A biased and personal selection of some of the people out there doing amazing creative and inspiring work:

  • Jerry Ghionis – Widely regarded as one of the top five best wedding photographers in the world, Jerry Ghionis is based in Melbourne, Australia and Beverly Hills, California and travels frequently on international photography assignments and speaking engagements. With the flair of a fashion designer and the ingenuity of an architect, his style can be described where vintage glamour meets contemporary fashion. Renowned for his creativity, he not only has the ability to capture the natural magic on your wedding day but he creates magic of his own. His natural love and empathy for people creates powerful visual story telling.

  • Trey Ratcliff is a blogger, author, and photographer from Austin, Texas specializing in HDR photography. He was born blind in his right eye, and he has stated that this fact has likely shaped his interest in photography, specifically HDR. His photography is focused on travel, featuring locations in the United States, Japan, France, Argentina, China, Russia, Iceland and New Zealand. His work has been represented by Getty Images, been featured on the BBC, ABC, FOX, CBS, and NBC.

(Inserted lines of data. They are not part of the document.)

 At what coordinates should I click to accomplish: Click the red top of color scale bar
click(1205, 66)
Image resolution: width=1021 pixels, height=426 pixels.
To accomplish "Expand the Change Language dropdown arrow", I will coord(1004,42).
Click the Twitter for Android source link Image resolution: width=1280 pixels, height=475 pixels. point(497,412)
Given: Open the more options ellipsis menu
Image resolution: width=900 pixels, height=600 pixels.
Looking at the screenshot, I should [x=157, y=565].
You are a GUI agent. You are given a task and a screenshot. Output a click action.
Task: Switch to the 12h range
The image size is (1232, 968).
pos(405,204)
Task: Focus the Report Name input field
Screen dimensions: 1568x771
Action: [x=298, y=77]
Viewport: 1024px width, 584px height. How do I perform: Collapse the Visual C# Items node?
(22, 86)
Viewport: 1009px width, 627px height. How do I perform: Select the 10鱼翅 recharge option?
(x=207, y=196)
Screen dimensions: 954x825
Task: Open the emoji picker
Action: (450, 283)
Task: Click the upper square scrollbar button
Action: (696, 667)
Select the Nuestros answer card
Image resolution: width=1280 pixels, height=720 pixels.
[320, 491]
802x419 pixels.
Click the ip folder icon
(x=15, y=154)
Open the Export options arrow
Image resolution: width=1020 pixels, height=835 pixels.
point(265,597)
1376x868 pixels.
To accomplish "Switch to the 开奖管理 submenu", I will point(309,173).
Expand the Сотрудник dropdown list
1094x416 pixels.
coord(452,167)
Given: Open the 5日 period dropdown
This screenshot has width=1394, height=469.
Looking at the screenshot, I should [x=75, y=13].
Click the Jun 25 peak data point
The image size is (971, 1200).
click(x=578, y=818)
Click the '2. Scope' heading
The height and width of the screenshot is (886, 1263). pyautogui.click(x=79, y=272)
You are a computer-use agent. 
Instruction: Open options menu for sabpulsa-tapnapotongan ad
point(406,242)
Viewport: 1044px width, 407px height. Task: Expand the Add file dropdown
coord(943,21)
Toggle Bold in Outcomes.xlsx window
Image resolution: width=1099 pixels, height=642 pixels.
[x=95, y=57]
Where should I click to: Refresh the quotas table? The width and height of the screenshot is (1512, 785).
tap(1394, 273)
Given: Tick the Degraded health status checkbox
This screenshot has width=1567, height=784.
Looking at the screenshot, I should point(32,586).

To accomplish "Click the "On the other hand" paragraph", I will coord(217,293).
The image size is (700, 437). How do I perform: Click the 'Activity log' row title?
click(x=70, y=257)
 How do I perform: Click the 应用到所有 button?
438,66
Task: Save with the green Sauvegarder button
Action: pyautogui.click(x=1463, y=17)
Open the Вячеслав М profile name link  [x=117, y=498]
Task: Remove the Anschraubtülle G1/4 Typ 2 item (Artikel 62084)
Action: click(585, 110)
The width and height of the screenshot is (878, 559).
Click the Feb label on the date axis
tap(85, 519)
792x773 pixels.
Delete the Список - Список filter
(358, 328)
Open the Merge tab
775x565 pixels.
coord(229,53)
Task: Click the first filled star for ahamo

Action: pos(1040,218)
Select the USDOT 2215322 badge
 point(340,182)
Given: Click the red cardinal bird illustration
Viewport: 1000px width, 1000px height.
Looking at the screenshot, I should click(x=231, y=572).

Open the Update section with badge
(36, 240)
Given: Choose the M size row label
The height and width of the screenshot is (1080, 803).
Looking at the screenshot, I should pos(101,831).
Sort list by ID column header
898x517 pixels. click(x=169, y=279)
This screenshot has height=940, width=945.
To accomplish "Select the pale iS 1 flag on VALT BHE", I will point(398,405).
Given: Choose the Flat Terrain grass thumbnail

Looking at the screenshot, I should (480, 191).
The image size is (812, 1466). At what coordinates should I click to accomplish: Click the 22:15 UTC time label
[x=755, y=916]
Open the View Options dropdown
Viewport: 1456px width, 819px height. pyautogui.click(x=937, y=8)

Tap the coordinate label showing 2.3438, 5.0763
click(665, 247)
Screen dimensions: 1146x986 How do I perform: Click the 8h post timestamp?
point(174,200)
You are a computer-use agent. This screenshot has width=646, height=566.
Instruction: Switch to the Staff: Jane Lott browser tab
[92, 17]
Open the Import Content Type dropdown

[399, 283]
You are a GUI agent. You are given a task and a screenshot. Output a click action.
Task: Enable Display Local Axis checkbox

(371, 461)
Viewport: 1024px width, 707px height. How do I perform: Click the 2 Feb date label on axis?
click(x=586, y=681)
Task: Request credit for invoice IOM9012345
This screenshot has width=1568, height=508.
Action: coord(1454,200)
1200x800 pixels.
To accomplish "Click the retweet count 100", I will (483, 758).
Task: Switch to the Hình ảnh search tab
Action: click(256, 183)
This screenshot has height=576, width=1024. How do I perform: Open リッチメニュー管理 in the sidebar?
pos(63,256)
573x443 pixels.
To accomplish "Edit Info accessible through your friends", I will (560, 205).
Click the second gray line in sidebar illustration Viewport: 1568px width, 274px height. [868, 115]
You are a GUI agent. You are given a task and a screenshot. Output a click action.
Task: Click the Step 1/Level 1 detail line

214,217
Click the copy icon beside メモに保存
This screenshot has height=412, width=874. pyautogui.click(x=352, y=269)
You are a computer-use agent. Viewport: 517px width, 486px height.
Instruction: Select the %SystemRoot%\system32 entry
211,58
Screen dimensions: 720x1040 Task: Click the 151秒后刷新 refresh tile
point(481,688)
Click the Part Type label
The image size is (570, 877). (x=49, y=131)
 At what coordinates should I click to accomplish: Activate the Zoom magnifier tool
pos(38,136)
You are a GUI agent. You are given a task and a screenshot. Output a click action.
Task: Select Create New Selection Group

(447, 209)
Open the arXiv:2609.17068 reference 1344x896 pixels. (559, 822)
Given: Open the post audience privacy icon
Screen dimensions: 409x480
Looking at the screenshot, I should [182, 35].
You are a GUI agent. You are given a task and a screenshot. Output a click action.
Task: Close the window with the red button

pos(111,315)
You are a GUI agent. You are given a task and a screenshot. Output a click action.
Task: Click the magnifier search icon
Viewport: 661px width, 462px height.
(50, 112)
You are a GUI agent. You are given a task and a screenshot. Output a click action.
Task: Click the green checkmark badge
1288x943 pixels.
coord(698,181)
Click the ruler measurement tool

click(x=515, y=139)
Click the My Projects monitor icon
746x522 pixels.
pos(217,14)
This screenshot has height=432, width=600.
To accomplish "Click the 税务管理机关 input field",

  • Catherine Hall approaches her work with a fine-arts sensibility, technical mastery, and cultivated creativity. She possesses a cosmopolitan eye and joyous spirit, bringing intelligence and sincerity to her craft. A bi-coastal professional, she divides her time between New York and San Francisco. Throughout the year, she is commissioned as an Editorial Director and Lead Photographer for diverse clientele, including John Deere, Reuters, Credit-Suisse, and News Corp. Catherine’s editorial photography appears in print publications, such as The New York Times, Sydney Morning Herald, and National Geographic Traveler.

  • Rafael “RC” Concepcion is the author of the bestselling book “Get Your Photography on the Web” a step by step book for photographers looking to develop their own websites without code, and “The HDR Book - Unlocking the Pro’s Hottest Post-Processing Techniques” by Peachpit Press. As an Education & Curriculum developer for the National Association of Photoshop Professionals and an Instructor for Kelby Training, RC spends his day working on Photography, Photoshop, and how to get users onto the web. RC is also one of The Photoshop Guys. and the host of DTownTV.

  • Martin Bailey is a professional Nature, Wildlife and Portrait photographer, born in England though now a Japanese citizen, based in Tokyo. Martin releases a weekly photography Podcast available in iTunes and on the blog. He is also a Craft & Vision author and a member of the X-Rite Coloratti, a group of the world’s top professional photographers who understand the importance of implementing color management in their digital workflow. He leads popular wildlife and landscape photography workshops and adventures into which he incorporates color management instruction in collaboration with X-Rite.

  • Frederick Van Johnson is a professional photographer & marketer. He is host of ”This Week in Photography”, one of the world’s most popular photography-related podcasts, and regularly lectures and conducts training classes on topics ranging from business to photographic technique.

  • Ken Rockwell has been running and maintaining his website since 1999, filling it with a large number of articles, many of them reviewing pieces of photographic equipment. Ken seems to be a controversial figure in photography circles, mostly due to the opinions he offers and the contents of his writing pieces – you might want to form your own opinion in this.

… just to name a few …

While all of the above are contemporary artists, there are a few names you will stumble across, as soon as you start digging a little bit deeper:

  • Ansel Easton Adams (February 20, 1902 - April 22, 1984) was an American photographer and environmentalist, best known for his black-and-white photographs of the American West, especially in Yosemite National Park. With Fred Archer, Adams developed the Zone System as a way to determine proper exposure and adjust the contrast of the final print. The resulting clarity and depth characterized his photographs and the work of those to whom he taught the system. Adams primarily used large-format cameras despite their size, weight, setup time, and film cost, because their high resolution helped ensure sharpness in his images.